Burden isn’t simply archival footage and talking heads, Marrinan and Dewey spent a lot of time with Chris Burden while making the movie. “Over the course in making this film we shot for about four years. We spent time with him at his studio while he was working interviewing him. We spent time when he traveled to different museums for exhibitions talking to him,” Dewey said of their time with Chris Burden. “And we also spent week with him in Antwerp following him for a short film and also interviewed him for a magazine. Over the course of that whole time we spent quite a bit of time with him asking him questions, following him around the studio, watching him work.”
Unfortunately, Chris Burden fell ill with a form of cancer during filming and passed away in 2015 just as he was completing his final project Ode to Santos Dumont. “We started the film project long before he came ill, so it was a totally unexpected thing that came about during the making of the film. Quite late in the film in our process of shooting the film,” Marrinan said of Burden’s sudden illness. “We were aware that he was dealing with health issues. Initially we didn’t know the extent of those and that certainly became clear a little bit as time went on and his prognosis with his cancer became worse.
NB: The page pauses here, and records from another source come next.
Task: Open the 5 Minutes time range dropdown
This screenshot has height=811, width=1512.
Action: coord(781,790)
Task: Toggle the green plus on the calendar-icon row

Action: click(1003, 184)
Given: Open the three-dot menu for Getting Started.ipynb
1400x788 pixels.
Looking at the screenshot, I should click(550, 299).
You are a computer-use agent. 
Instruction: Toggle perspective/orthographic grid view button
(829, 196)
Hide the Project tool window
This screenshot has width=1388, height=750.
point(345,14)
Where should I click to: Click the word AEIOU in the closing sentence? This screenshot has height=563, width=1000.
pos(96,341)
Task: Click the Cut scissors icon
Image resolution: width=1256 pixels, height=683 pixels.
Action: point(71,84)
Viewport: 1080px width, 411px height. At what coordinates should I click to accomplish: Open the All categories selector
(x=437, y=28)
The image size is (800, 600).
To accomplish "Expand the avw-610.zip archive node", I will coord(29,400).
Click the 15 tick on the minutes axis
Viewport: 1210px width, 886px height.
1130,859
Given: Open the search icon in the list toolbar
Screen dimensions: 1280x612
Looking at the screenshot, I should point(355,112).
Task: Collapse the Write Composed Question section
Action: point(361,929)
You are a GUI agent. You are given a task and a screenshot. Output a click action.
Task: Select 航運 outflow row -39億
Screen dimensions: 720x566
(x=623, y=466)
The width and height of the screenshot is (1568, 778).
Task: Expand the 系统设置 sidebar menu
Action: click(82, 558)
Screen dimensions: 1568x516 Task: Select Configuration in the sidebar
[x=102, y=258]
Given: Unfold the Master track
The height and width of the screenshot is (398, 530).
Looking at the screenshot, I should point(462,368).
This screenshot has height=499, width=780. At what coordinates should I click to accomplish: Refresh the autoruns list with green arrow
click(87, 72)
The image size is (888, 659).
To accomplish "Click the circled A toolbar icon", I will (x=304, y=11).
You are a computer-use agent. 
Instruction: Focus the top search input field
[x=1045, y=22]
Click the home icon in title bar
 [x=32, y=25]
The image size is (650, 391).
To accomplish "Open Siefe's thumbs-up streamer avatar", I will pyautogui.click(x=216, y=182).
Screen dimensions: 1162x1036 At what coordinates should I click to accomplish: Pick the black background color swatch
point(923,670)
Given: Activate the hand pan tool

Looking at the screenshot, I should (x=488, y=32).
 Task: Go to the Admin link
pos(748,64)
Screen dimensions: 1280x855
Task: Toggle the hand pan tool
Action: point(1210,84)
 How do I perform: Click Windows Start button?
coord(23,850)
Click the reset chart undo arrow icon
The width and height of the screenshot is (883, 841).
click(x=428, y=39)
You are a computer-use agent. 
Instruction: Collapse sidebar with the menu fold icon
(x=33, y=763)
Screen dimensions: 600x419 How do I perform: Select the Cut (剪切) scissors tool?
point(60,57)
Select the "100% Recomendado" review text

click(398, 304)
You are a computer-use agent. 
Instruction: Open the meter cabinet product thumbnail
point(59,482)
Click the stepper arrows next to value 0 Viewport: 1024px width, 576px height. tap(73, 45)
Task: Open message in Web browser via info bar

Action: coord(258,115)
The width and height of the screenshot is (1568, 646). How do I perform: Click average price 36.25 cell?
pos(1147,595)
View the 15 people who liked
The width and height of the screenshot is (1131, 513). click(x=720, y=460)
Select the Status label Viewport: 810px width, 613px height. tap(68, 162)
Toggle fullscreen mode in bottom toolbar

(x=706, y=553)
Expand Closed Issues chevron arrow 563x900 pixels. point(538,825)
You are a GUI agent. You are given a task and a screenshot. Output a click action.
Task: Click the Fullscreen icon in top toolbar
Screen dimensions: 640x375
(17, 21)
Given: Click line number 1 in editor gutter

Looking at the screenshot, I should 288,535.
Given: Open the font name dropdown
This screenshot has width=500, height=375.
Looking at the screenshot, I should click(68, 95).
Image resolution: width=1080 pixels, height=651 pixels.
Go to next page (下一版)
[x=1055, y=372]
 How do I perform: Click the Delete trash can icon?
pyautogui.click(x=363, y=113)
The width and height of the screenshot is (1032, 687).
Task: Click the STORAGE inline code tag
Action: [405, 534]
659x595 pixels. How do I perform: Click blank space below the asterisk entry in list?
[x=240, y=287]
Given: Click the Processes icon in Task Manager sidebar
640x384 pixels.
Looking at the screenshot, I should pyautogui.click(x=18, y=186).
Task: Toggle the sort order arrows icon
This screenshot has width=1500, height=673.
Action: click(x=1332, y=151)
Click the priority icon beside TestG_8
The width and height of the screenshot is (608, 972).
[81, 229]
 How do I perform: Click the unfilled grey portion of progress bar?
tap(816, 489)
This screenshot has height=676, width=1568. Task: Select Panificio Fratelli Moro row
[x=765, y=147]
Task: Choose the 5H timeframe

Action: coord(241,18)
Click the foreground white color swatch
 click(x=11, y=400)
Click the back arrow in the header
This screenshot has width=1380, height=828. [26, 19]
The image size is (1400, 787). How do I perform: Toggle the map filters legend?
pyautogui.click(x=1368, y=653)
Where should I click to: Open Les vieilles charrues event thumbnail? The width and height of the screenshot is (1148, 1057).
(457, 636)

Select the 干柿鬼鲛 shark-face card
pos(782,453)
It was all quite fast towards the end, from the point he got the not-so-positive prognosis about his illness it was actually only a few months later that he passed away. It was actually quite quick in the end.”
How does the death of a documentary subject while filming change the finished film? “It certainly changed the film structurally to a certain extent,” Marrinan said. “Obviously, it was a completely unexpected and shocking thing to come about. We had to rethink aspect of the film and how we would proceed from there. Our time with Chris was cut a little bit short and obviously it changed the ending to the film, which we incorporated in there as best we could. I think it ultimately made us more determined just to kind of really do justice to his life and his work. He had a wild and interesting life and had done some fascinating within art, not that we felt we had to pull any punches or be more deferential to him because of his passing. I don’t think Chris is the kind of person who would’ve wanted that. I think he was a pretty genuine person. We just wanted to represent his life and work in the right way on film and let people experience that and form their own conclusion on it.”
Burden is currently playing in select theaters and is available on most VOD platforms.